• _TEXTAUSZUG_
(pwc) Nach ►BLADE stelle ich euch gerne ein weiteres Game Boy Color-Spiel mit Bezug zum MARVEL-Universum vor. Wolverine gehört zu den X-Men und dürfte für eingefleischte Comicfans ein absoluter Alltime-Favorite sein. Seine Popularität ist bis heute ungebrochen, und ich hoffe, dass wir noch etliche Videospiele präsentiert bekommen, in denen man ihn als spielbaren Superhelden auswählen kann.
In Wolverine’s Rage wird es für ihn richtig gefährlich. Lady Deathstrike ist an die Pläne für einen molekularen Destabilisator gelangt. Dieser ist in der Lage, Wolverines Adamantium-Skelett mitsamt seinen Krallen in flüssiges Metall aufzulösen. Die Folge: Wolverine wäre erledigt! Da sein Leben nun am seidenen Faden hängt, muss er Lady Deathstrike und ihre Handlanger davon abhalten, den Destabilisator zu konstruieren.

• _DATEN_
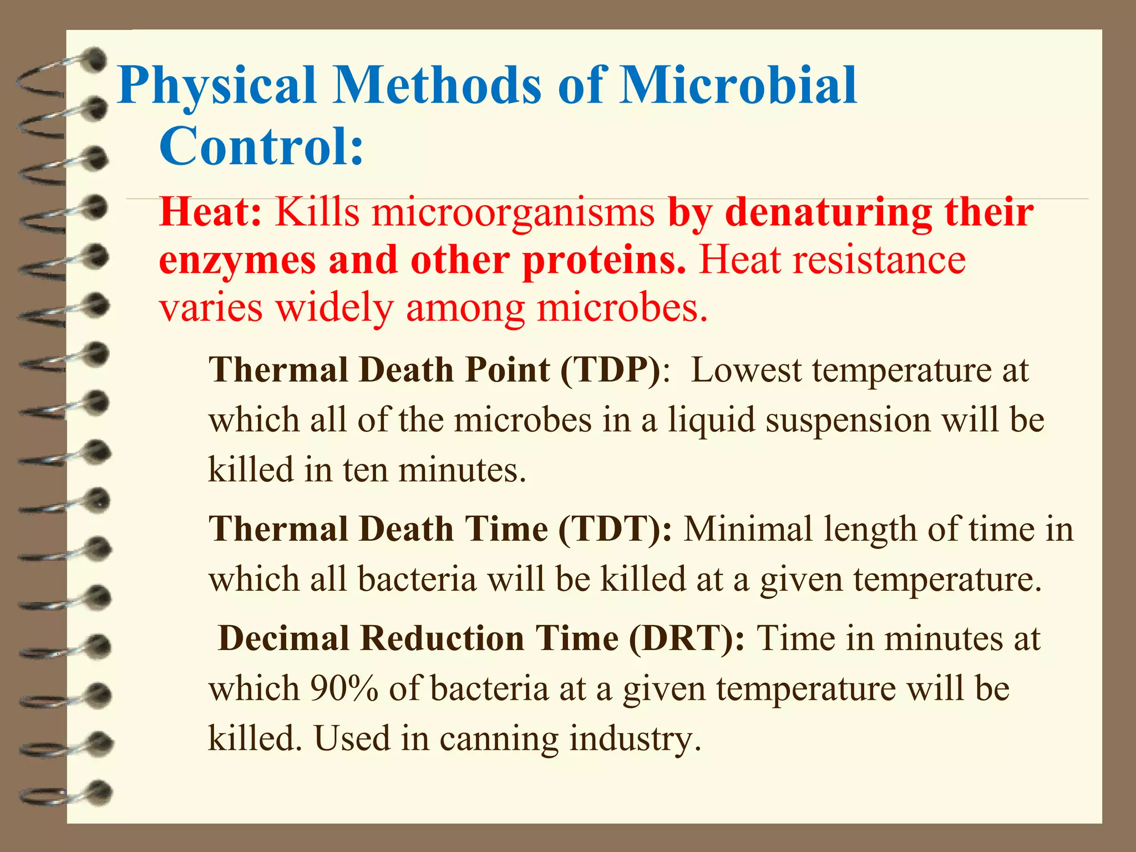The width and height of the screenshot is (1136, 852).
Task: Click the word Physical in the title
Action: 216,86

• _ARBEITSAUFTRAG_
Führen Sie den Text über das Game Boy Color-Spiel Wolverine’s Rage im Anschluss an seinen letzten Satz weiter. Die Auflistung stammt aus einer anderen Quelle.

• _ANTWORT_
Soweit die Hintergrundgeschichte. Dass Wolverine mächtig unter Druck steht, merkt man bereits an der Spielgeschwindigkeit. Diese ist nämlich ziemlich rasant und wird ihm absolut gerecht. Wolverine stehen verschiedene Angriffe zur Verfügung: ein Krallenangriff, ein Schlag in den Magen, ein Kinnhaken und so ziemlich der coolste Move, den ich bisher in einem Game Boy-Spiel gesehen habe – die Wilde Wut.
Die Wilde Wut ist der ultimative Rage-Move, bei dem Wolverine kaum noch zu kontrollieren ist und seiner Umgebung erheblichen Schaden zufügt. Diese Aktion hat aber ihren Preis: Wolverine muss diesen Angriff mit wertvoller Lebensenergie bezahlen.
Apropos Lebensenergie: Der Balken füllt sich während des Spiels langsam, aber sicher wieder auf. Allerdings muss jedes Level auch innerhalb eines Zeitlimits gemeistert werden. Das bedeutet, dass ihr euch höchstens kurze Verschnaufpausen gönnen könnt. Wolverine stehen zu Spielbeginn fünf Leben zur Verfügung. In den Leveln sind außerdem Extraleben und Power-ups für die Lebensenergie versteckt.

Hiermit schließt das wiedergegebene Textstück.